SET TASKS ▸
• A. Please transcribe the portion of the fiber architecture article starting at "Cost: Highest capital" and ending at "each subscriber premise.".
• B. What typical latency does the fiber architecture article give for FTTH?

PASSAGE TO READ ▸
FTTH vs FTTB vs FTTC: Which Fiber Architecture Is Right for You?

When planning a fiber broadband rollout, one of the first — and most consequential — decisions is choosing the right fiber access architecture. FTTH, FTTB, and FTTC each represent a different point on the cost-vs-performance spectrum, and the right choice depends heavily on your deployment context, subscriber density, and growth ambitions.

FTTH — Fiber to the Home

In FTTH, fiber runs all the way from the optical line terminal (OLT) to an optical network terminal (ONT) inside each individual subscriber's home or premises. There is no copper or coaxial segment in the last drop.

Performance: The gold standard. Symmetric speeds from 1 Gbps to 10 Gbps per subscriber are achievable. Latency is typically 1–5 ms. No bandwidth degradation as subscriber counts grow on a feeder segment.

Cost: Highest capital expenditure per home passed, primarily driven by the last-drop installation into each building unit and the ONT at each subscriber premise.

Best suited for: Greenfield residential developments, new urban zones, markets where operators intend to monetize high-speed symmetric services, and regulators requiring open-access fiber infrastructure.

STORED DATA ▸

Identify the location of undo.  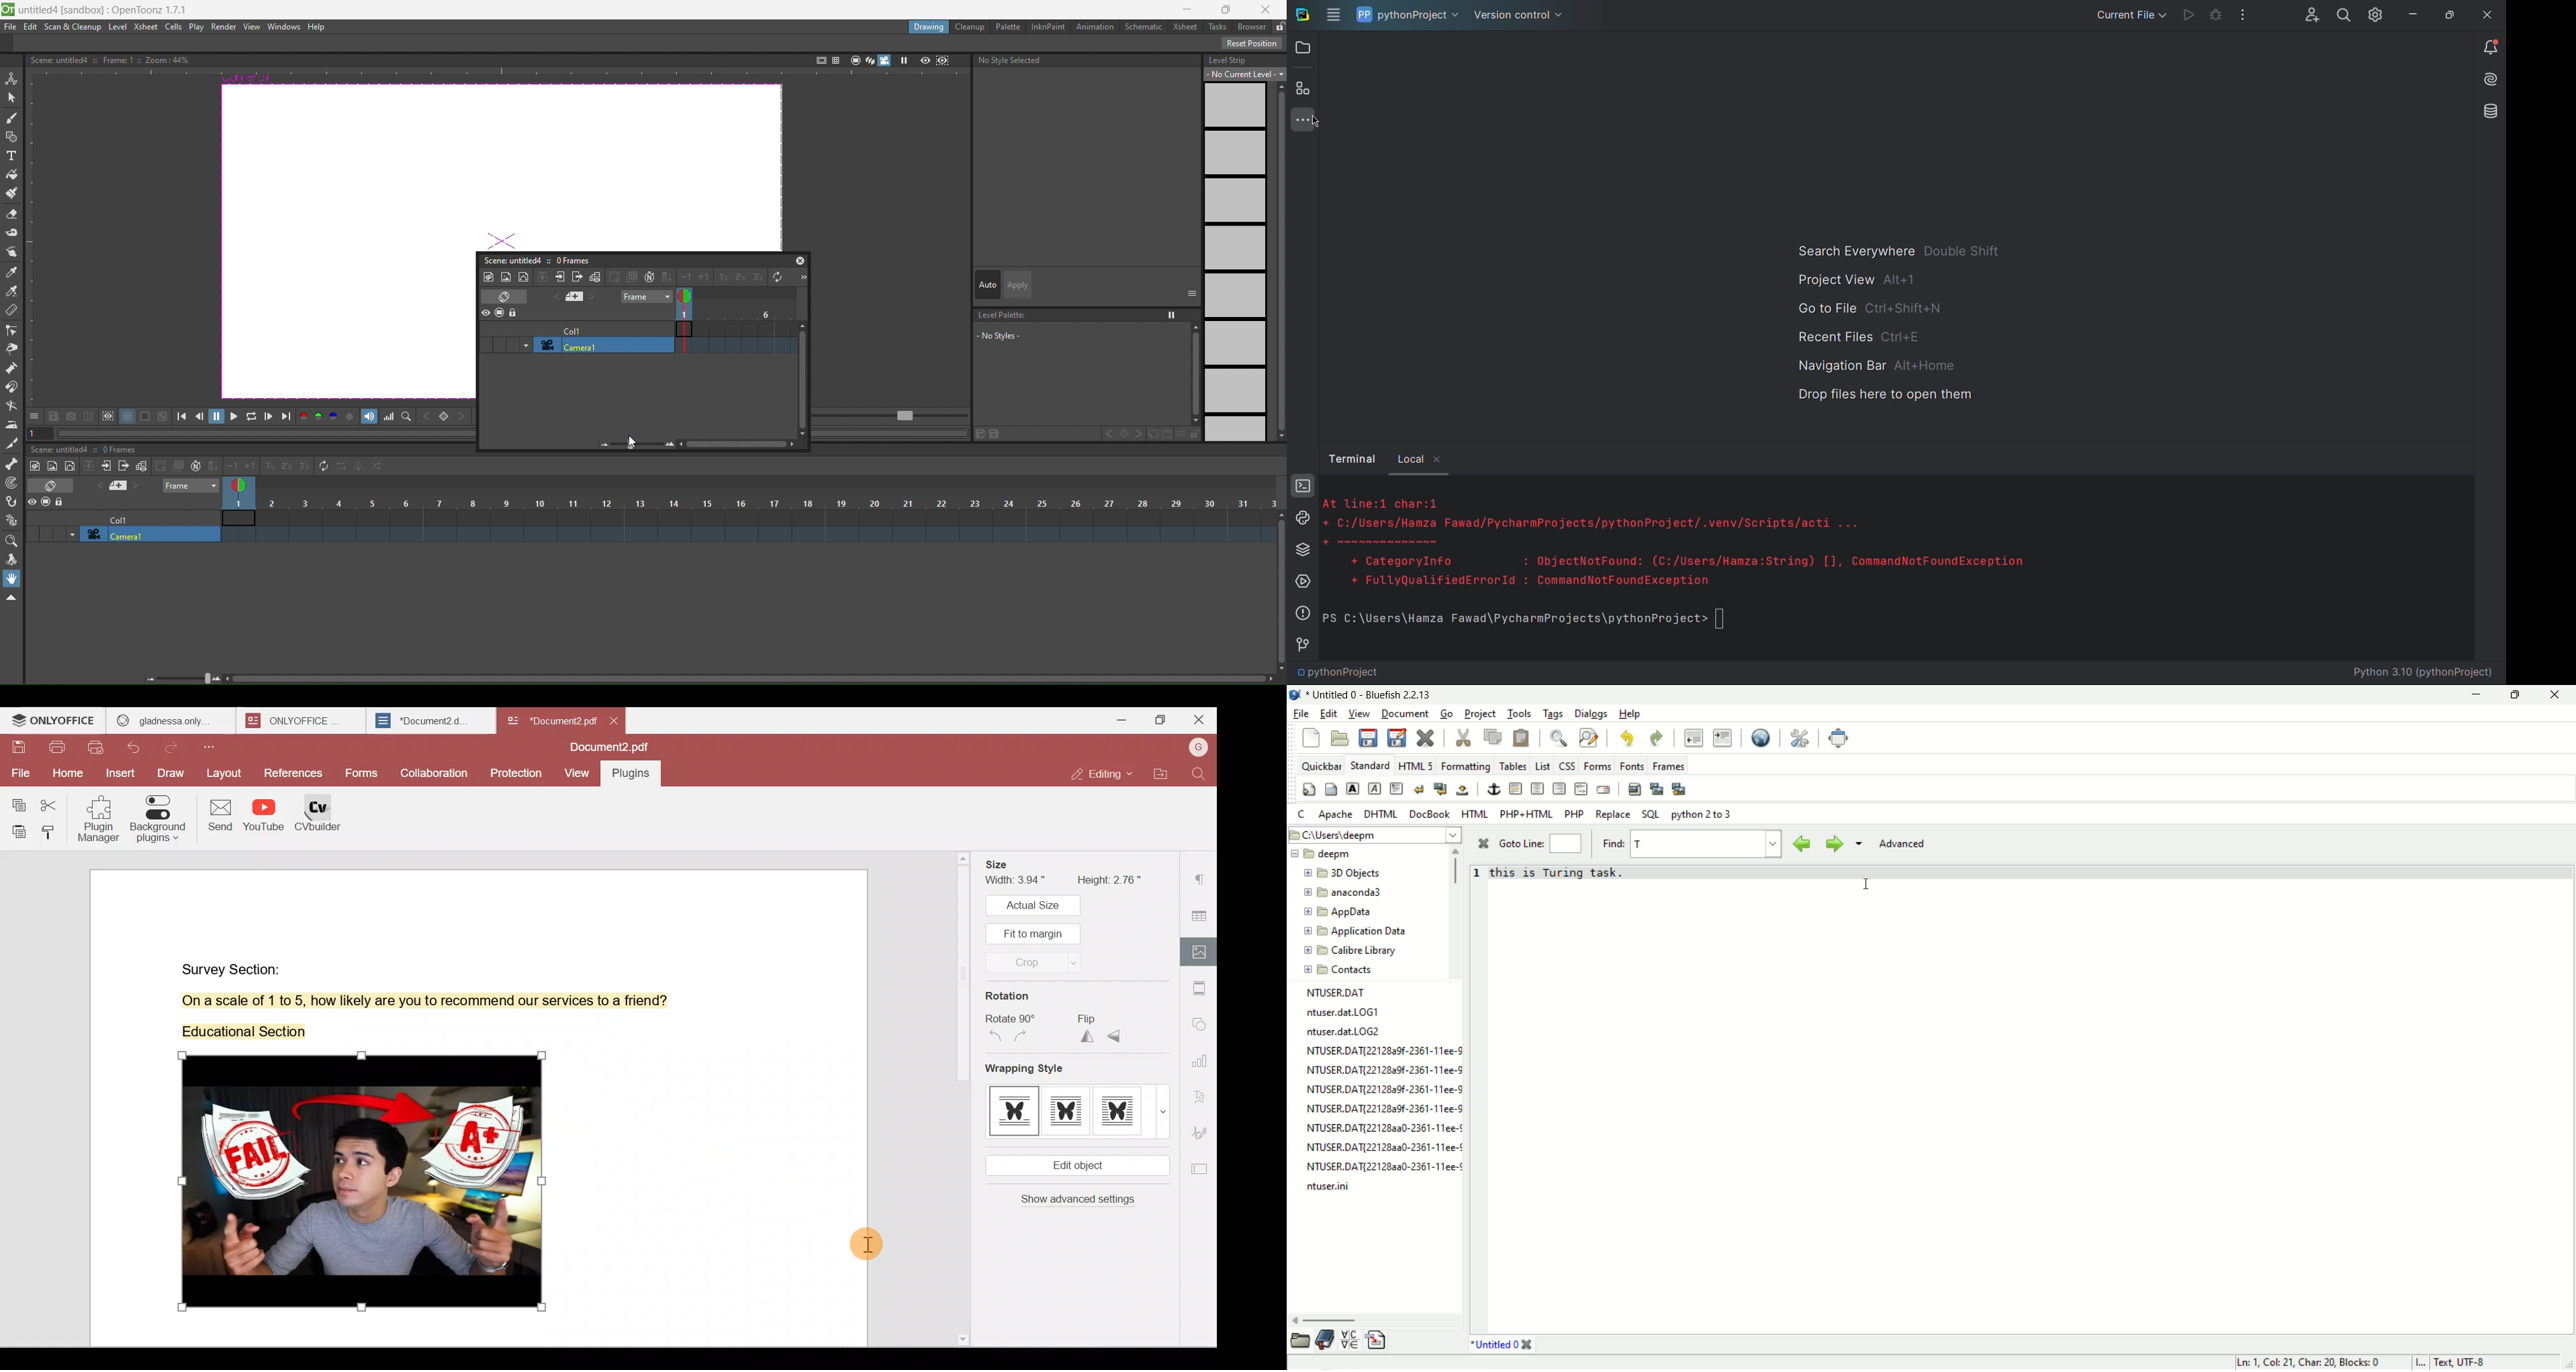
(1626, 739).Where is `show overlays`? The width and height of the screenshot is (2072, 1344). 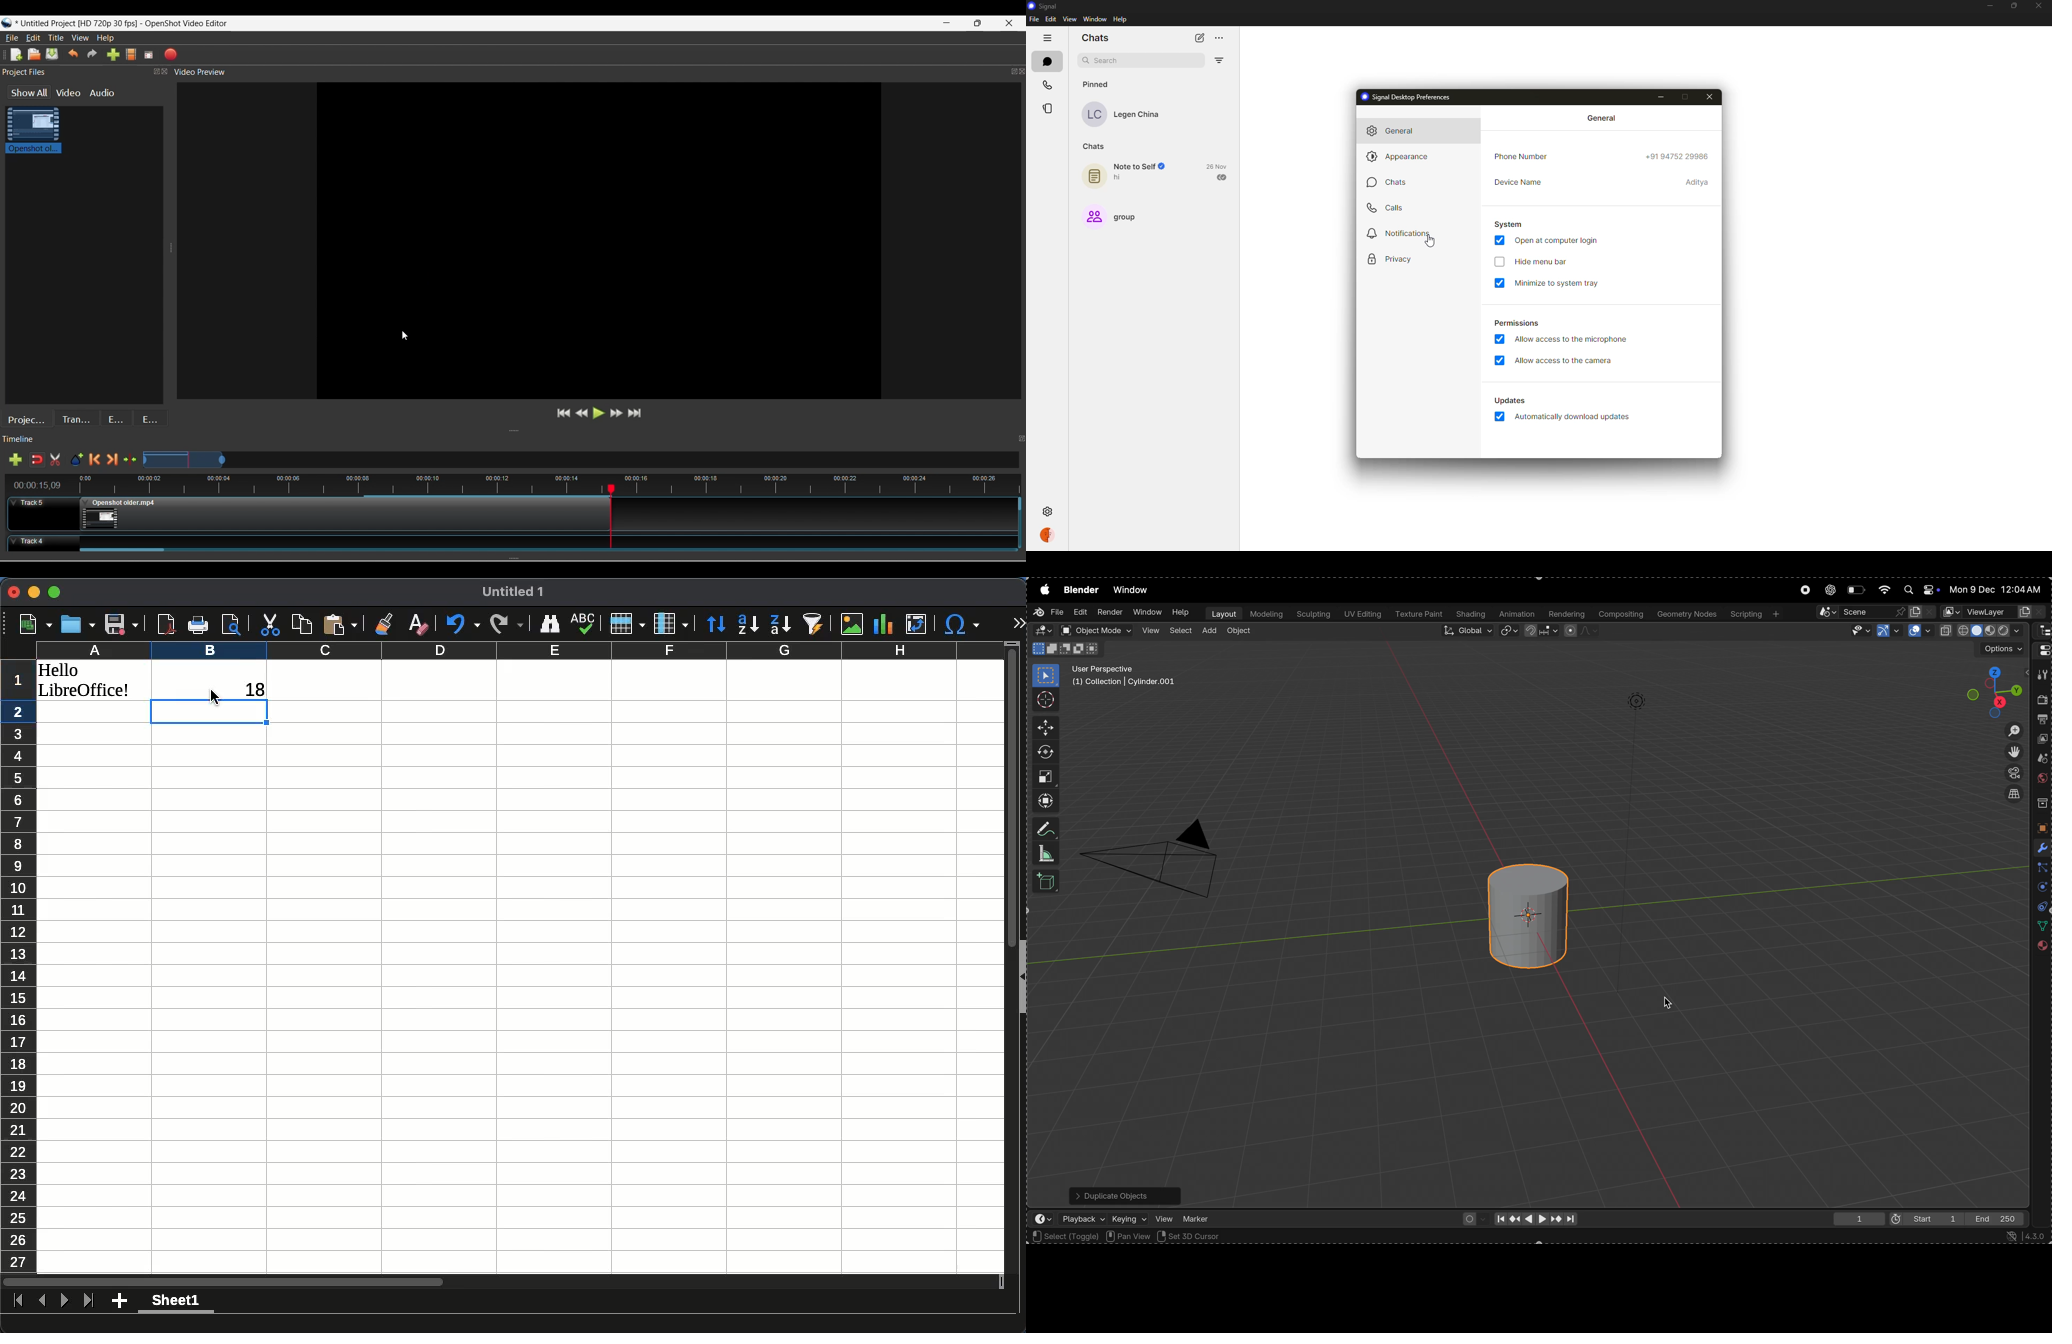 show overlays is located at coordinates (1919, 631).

THE ANSWERS ▸
• A.
Cost: Highest capital expenditure per home passed, primarily driven by the last-drop installation into each building unit and the ONT at each subscriber premise.

• B. Typically 1–5 ms.